Do this :: Could you write out this listing again with "each" swapped for "every" everywhere, changing nothing else and leaving out the pictures?

Extracted information ::
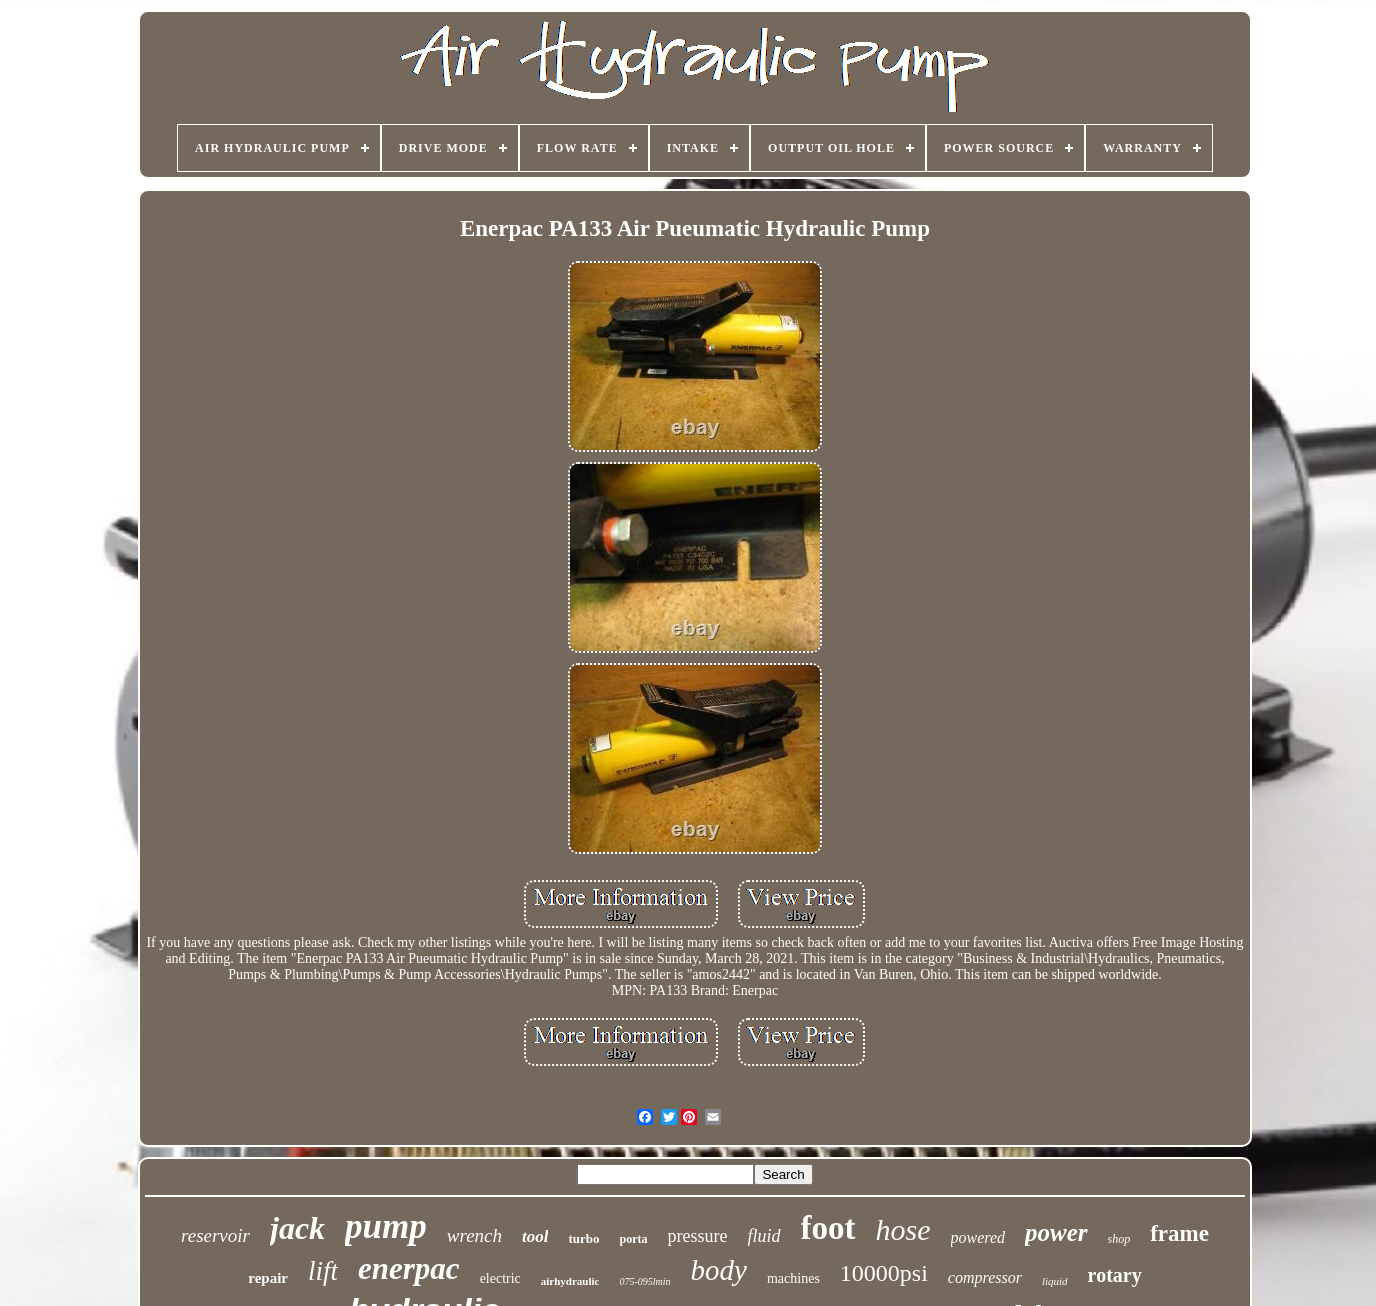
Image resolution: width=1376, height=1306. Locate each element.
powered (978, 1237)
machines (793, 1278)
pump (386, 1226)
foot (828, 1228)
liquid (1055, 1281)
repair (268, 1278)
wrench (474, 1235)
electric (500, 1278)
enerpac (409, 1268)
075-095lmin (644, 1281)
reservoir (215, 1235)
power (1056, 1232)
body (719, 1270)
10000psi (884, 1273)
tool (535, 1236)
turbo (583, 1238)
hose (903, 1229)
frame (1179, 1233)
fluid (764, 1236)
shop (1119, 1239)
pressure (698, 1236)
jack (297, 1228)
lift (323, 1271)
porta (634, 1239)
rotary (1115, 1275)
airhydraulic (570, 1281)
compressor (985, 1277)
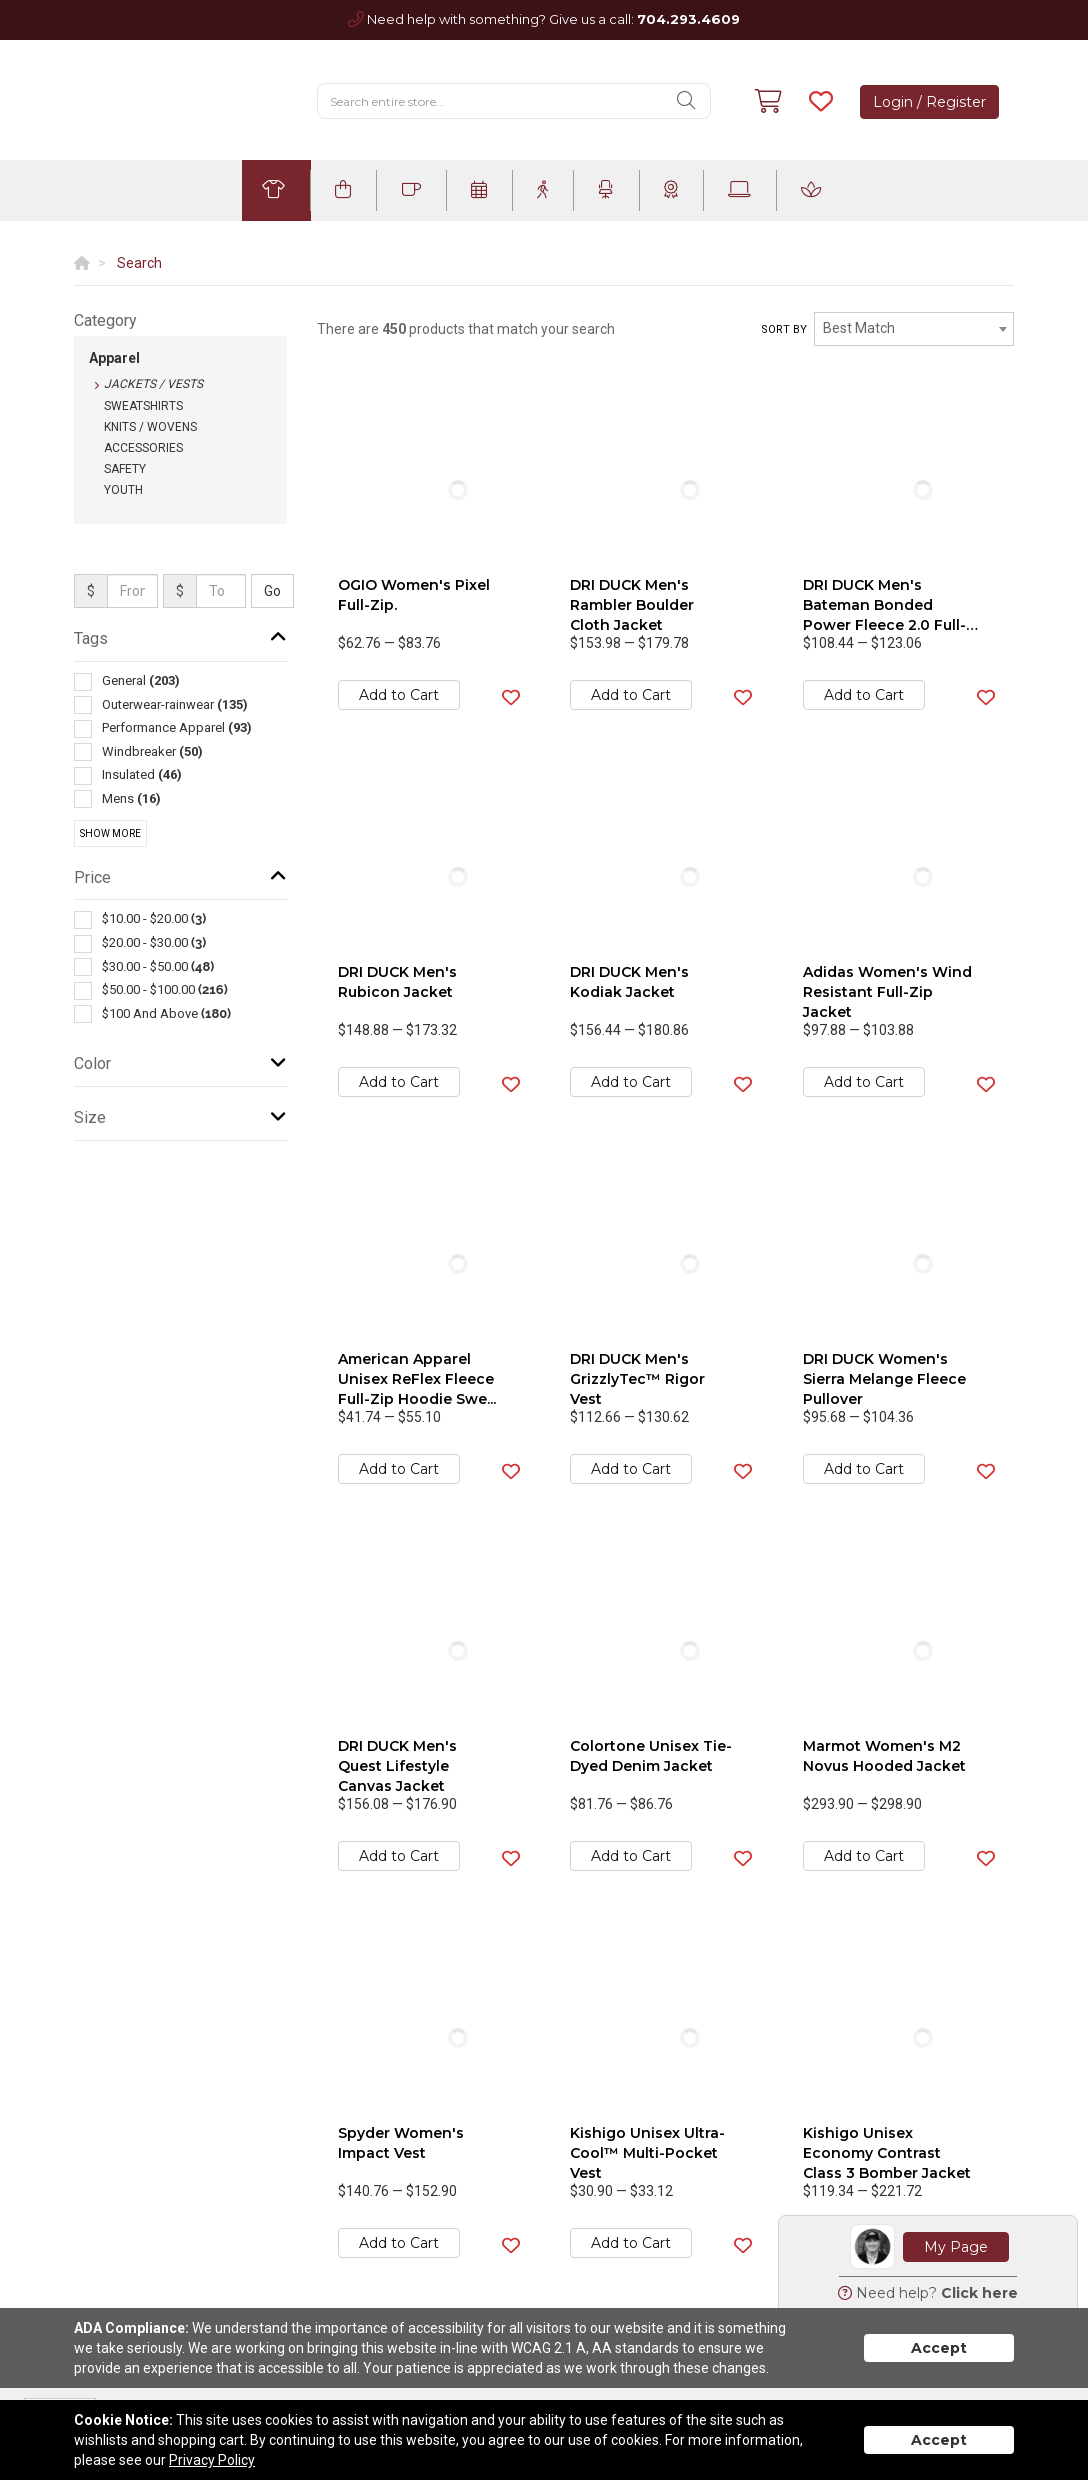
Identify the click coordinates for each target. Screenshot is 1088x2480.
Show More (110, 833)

Worked answer ::
Image resolution: width=1376, height=1306. Locate every element.
powered (978, 1237)
machines (793, 1278)
pump (386, 1226)
foot (828, 1228)
liquid (1055, 1281)
repair (268, 1278)
wrench (474, 1235)
electric (500, 1278)
enerpac (409, 1268)
075-095lmin (644, 1281)
reservoir (215, 1235)
power (1056, 1232)
body (719, 1270)
10000psi (884, 1273)
tool (535, 1236)
turbo (583, 1238)
hose (903, 1229)
frame (1179, 1233)
fluid (764, 1236)
shop (1119, 1239)
pressure (698, 1236)
jack (297, 1228)
lift (323, 1271)
porta (634, 1239)
rotary (1115, 1275)
airhydraulic (570, 1281)
compressor (985, 1277)
Identify the click coordinates for every target. Screenshot is 1088x2480.
Show More (110, 833)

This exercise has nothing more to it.